--- DÉFIS ---
- a) Recopiez le passage de la critique du recueil Mémoire tuméfiée situé entre « Le titre s’accroche » et « peut pas partir. », bornes comprises.
- b) Poursuivez, s'il vous plaît, la critique du recueil Mémoire tuméfiée à partir de l'endroit où elle s'arrête.

--- EXTRAIT DU TEXTE ---

━━━━━━━━━━━━━━━━

2 mars 2014

Mémoire tuméfiée - Colette Klein
Éditinter éditions
Poèmes – 2013 – 15 euros


Le titre s’accroche à l’agonie, angoisse des impossibles retours.
Oubli rendu inopérant… oubli, pardon.
Quel oubli ? Quel pardon ?
Colette Klein, dans ses écrits, redit à satiété la dévastation. Cette mémoire au visage marqué des corps inguérissables. A quoi bon courir, on ne peut pas partir.
Ni cœur, ni arbre simplement les oiseaux qui s’égosillent dans les frondaisons. D’ailleurs sur quel terreau les forêts poussent-elles ? « Les camps demeurent ouverts » « Il ne sert à rien de….»

Méchante ritournelle qui nous hante. Le texte d’une évidente beauté. « Des charniers remontent sans répit »
ne sert à rien de briser les miroirs (Akhmatova).
La poésie est entrée dans le miroir Colette Klein nous prévient : il est déjà trop tard. Néanmoins, elle ne cesse de « réapprendre le vide » et d’habiter ce mot considérant tout de même la progression des arbres et le cri des oiseaux dans le ciel.
« Oublier que l’on vit permet, peut-être, de vivre ». On est aux antipodes de l’hédonisme zen du « respirer », « du cool ».
Mémoire tuméfiée n’est pas un ouvrage « gemütlich ».
« Ni la nuit ni le feu
n’écrivent les poèmes ».
Colette Klein est dans la nuit et dans le feu, à ce titre il convient de saluer sa ferveur.
Le poème est consubstantiel en ce qu’il «  fortifie le silence », la nuit se charge de « brûler le manuscrit » de l’oubli. Ainsi dans un va-et-vient permanent entre l’impossible et la mort, la mémoire tuméfiée souffre, mais vit encore avec une hargne désespérée « pour boire d’un coup tout ce noir qui assiège le monde ».
La poésie, disent certains, commence par la haine de la poésie « Il ne sert à rien d’écrire. » Rien à perdre, c’est un pari. Nous sommes mutilés, tuméfiés.
Y -a t-il même encore matière à pardonner devant l’état du monde ?
Dieu pourrait pardonner, mais le veut-il ? Le peut-il ? Lévinas l’a dit, enseigné même.

━━━━━━━━━━━━━━━━

--- EXTRAIT DE DONNÉES ---
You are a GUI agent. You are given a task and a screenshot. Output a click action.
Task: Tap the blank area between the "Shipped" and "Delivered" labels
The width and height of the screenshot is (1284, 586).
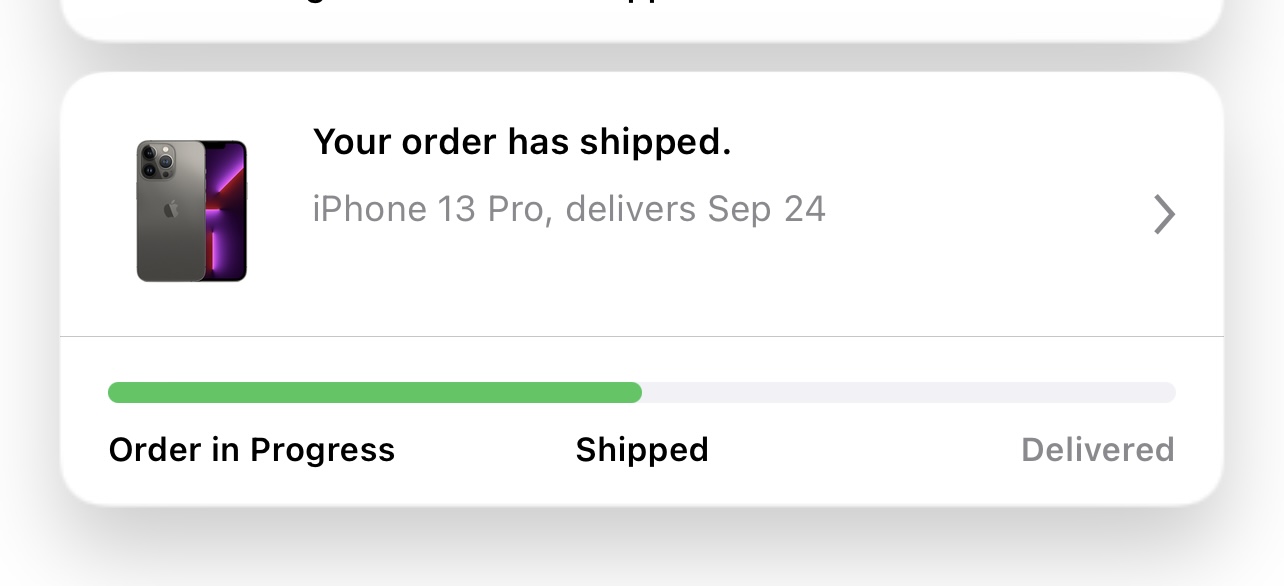pos(865,450)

━━━━━━━━━━━━━━━━

--- RÉPONSES AUX PROBLÈMES ---
- a)
Le titre s’accroche à l’agonie, angoisse des impossibles retours.
Oubli rendu inopérant… oubli, pardon.
Quel oubli ? Quel pardon ?
Colette Klein, dans ses écrits, redit à satiété la dévastation. Cette mémoire au visage marqué des corps inguérissables. A quoi bon courir, on ne peut pas partir.

- b)
Tout disparaîtra. Jusqu’à cette belle poésie qui semble paradoxale, nouée et vivante tout à la fois dans son amertume terrible.
« Tout disparaîtra,
y compris la fougère et le chêne »
qui ne sont pas des vanités bien au contraire, l’ecclésiaste enraciné. Rien n’est vanité, mais tout partira « Des brouillons de nuit tombent au fond des verres ». C’est une poésie de l’effacement, de la disparition. Colette Klein est le gardien des fantômes.




Je ne résiste pas à citer la belle page 48 : 
« Dans la forêt, je mène mes fantômes voir à la lumière diffuse des fougères.
Je les enferme dans le premier arbre venu, éclaté sous les nuages.

Puis, j’incendie le chemin
         afin que personne, jamais, ne sache que mon silence
         camoufle des mots et des mots,
         entassés comme des fagots inutiles.

Des mots parasites et qui troublent l’ordonnance des pierres ».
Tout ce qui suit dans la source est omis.